Sevayin, watching, swallowed hard. She knew what they had
been once. The songs were full of it.

She had known that he still loved this one whom he had lost.
She had not known that her mother loved him a little still. Maybe more than a
little.

Elian drew back. Her smile died; she averted her face so
that he might not see her brimming eyes.

Sevayin saw and held her peace; but she reached for her
mother’s hand. It was thin and cold. It did not pull away, but closed tightly
over Sevayin’s fingers, drawing from them a glimmer of comfort.

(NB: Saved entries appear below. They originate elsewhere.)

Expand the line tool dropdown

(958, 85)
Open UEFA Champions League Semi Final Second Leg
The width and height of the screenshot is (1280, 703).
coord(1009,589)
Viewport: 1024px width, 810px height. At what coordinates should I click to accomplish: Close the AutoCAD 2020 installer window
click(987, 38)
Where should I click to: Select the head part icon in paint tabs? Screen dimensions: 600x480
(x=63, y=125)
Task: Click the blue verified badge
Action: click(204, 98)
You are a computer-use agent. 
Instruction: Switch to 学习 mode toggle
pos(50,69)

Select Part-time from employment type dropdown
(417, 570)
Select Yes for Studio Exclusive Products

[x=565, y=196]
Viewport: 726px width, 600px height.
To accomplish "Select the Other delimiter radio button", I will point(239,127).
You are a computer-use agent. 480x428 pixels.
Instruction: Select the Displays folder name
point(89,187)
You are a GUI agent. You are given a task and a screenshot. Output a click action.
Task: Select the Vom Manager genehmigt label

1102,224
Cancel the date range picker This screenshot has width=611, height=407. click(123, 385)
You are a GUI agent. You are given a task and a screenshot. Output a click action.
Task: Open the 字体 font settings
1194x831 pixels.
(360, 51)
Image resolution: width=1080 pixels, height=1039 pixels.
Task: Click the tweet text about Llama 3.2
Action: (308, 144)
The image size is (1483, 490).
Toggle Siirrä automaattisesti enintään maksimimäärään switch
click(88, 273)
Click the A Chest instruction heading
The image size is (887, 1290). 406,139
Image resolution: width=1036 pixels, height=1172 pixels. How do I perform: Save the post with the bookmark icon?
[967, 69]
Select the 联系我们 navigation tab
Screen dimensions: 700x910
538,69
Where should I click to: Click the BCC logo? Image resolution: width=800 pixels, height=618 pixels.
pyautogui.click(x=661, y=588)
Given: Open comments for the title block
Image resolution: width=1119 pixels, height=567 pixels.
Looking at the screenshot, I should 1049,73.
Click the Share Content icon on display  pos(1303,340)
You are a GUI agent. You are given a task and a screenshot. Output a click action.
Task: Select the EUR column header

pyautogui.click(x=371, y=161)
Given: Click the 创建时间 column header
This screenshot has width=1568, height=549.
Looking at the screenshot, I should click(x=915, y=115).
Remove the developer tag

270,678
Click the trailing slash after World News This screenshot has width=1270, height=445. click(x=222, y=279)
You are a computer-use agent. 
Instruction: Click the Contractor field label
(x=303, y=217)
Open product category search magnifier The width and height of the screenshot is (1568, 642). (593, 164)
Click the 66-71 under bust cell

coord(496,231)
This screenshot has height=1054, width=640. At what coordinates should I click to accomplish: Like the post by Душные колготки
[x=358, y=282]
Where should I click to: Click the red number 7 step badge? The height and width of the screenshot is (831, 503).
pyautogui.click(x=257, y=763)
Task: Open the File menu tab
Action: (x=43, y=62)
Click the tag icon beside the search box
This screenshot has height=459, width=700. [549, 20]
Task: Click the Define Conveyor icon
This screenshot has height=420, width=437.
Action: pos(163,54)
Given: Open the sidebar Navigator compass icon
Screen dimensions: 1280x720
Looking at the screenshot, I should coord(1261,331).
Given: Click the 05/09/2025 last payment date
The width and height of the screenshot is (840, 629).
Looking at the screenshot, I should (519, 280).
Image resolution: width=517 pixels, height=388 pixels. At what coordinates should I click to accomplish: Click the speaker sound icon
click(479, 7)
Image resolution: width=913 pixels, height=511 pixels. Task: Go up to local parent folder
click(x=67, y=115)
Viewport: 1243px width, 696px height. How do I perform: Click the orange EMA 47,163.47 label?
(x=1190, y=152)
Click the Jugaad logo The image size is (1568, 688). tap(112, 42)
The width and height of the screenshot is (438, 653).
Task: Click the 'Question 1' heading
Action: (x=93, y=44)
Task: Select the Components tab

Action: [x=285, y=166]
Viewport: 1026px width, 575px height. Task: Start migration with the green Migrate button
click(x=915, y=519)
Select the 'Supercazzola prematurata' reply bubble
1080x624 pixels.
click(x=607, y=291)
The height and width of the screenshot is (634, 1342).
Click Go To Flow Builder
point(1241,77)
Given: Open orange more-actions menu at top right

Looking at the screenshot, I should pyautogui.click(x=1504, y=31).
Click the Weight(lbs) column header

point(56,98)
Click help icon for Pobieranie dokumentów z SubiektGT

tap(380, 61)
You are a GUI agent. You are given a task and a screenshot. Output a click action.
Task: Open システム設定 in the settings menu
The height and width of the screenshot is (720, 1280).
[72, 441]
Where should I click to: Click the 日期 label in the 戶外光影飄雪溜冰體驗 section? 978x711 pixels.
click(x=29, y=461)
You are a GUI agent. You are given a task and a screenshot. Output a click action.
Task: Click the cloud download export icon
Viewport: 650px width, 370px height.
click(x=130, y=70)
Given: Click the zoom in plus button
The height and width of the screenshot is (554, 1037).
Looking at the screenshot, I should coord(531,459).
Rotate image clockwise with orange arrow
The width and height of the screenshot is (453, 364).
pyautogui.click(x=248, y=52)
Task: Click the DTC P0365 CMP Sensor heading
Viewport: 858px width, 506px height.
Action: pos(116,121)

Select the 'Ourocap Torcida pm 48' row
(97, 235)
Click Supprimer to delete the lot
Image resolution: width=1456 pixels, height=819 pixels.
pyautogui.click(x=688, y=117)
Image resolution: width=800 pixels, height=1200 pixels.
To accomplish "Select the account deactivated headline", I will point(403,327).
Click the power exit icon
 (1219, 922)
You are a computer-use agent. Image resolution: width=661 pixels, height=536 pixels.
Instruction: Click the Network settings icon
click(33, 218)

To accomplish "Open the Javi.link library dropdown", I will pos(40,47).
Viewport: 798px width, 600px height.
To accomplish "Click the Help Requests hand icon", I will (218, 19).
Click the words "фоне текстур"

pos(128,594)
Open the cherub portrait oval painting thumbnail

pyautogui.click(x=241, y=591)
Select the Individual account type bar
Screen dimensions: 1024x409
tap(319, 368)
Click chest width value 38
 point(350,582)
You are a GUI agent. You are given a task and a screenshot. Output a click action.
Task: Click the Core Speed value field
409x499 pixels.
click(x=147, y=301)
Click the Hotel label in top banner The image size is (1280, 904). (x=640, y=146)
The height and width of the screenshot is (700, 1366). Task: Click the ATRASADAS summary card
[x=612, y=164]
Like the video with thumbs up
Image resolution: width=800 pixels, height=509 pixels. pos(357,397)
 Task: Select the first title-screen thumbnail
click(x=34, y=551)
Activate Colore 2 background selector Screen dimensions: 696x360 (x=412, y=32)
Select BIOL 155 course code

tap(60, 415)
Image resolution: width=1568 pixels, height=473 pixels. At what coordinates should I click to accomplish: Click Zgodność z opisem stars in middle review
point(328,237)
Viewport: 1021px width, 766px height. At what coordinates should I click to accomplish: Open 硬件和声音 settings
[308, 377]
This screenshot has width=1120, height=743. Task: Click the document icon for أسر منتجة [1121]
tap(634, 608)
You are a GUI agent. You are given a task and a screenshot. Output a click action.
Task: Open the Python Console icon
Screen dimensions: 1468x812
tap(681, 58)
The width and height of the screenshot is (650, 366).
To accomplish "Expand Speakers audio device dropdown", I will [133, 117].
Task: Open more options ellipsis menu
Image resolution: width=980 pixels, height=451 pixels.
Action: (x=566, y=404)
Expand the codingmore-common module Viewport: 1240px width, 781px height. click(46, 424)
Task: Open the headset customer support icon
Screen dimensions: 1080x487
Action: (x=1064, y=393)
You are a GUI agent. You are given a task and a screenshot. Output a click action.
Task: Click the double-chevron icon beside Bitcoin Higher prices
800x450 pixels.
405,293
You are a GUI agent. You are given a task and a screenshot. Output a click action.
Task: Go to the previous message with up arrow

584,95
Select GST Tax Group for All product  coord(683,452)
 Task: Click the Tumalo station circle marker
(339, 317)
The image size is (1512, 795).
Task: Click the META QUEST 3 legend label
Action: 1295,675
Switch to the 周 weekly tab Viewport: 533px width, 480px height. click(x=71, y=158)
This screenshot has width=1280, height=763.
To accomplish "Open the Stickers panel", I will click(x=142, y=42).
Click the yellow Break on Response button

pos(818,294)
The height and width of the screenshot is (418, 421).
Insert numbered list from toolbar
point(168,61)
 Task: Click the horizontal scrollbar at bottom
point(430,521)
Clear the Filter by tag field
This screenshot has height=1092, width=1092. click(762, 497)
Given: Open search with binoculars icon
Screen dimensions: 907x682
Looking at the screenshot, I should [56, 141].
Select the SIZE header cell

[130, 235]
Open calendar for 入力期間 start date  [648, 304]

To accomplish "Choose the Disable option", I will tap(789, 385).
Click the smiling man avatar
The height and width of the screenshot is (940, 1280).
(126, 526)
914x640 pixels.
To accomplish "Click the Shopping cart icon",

Mirain faced his rival. He was all that Ziad-Ilarios was
not: hale, strong, young in body and great in power. But they were both
imperial.

Mirain acknowledged it. He bent his head and sketched a
gesture of respect. “It seems that we are allies after all,” he said.

“And kinsmen,” Ziad-Ilarios responded, “after all. I find
that I am not displeased.”

“My daughter has chosen well, if not entirely wisely.”

“My son has chosen as he could not but choose. So too must
we.”

“And your eldest son? I do not see him. How has he chosen?”

“For himself.” Ziad-Ilarios’ irony had no bitterness in it.
“He has returned to his old allies, lest they suspect that he has betrayed
them. He will aid us as he can.”

“He might have been better dead.”

Ziad-Ilarios smiled with terrible gentleness. “Perhaps. But
he has yet to betray me openly. Even were he not my son, I would not condemn
him to death for simple suspicion.” He raised his hand, ending the matter,
inviting Mirain to his side. “The gate waits upon our opening. Will you begin,
son of Avaryan?”

Mirain bowed to his courtesy. The mages of the Sun went
where their lord’s will bade them, weaving into the Asanian circle.

It strained, resisting. Eyes glittered; tempers sparked.

It was Starion, wild Starion, who broke the wall. His mate
in power was young and lovely and very much a woman, and by good fortune a
lightmage, a priestess of Uvarra. His body drew him toward her; his hair caught
her eye and his face held it, and won from her a blush and a smile.

They had met before they knew it, clasped hands and power,
and laughed both at once, both alike, for the wonder of the meeting.

The rest moved then. Light met dark, thrust, parried,
struggled and twisted and locked. Their very hostility was strength, their
sundering a bond as firm as forged iron, holding them ever joined and ever
apart. Out of the weaving rose wonder, and a flare of joy that was half terror.

The terror was Sevayin’s. Body and power shaped the center
of the circle, her body clinging fiercely to Hirel’s, her power drawing its
potency from his presence.

They were the strongest. Mirain himself, for all his flaming
splendor, was less than they.

It was the two of them, and the child they had made. Because
she was what she was and had been, and because Hirel was what he was: the Sun
and the Lion mated before all gods who were. The third made them greater than
any three apart.

The circle was in her hands. Had fallen into them.

She could not even feign raw strength without skill. She
wielded that skill to gather it all. Tensed to thrust it into her father’s
hands. Paused.

He had no part in the weaving with the dark, though he
rested within it, accepting it as grim necessity. There was a sickness in him
that he must do even so much. He could not raise the gate. He could not will
himself to hold the dark together with the light.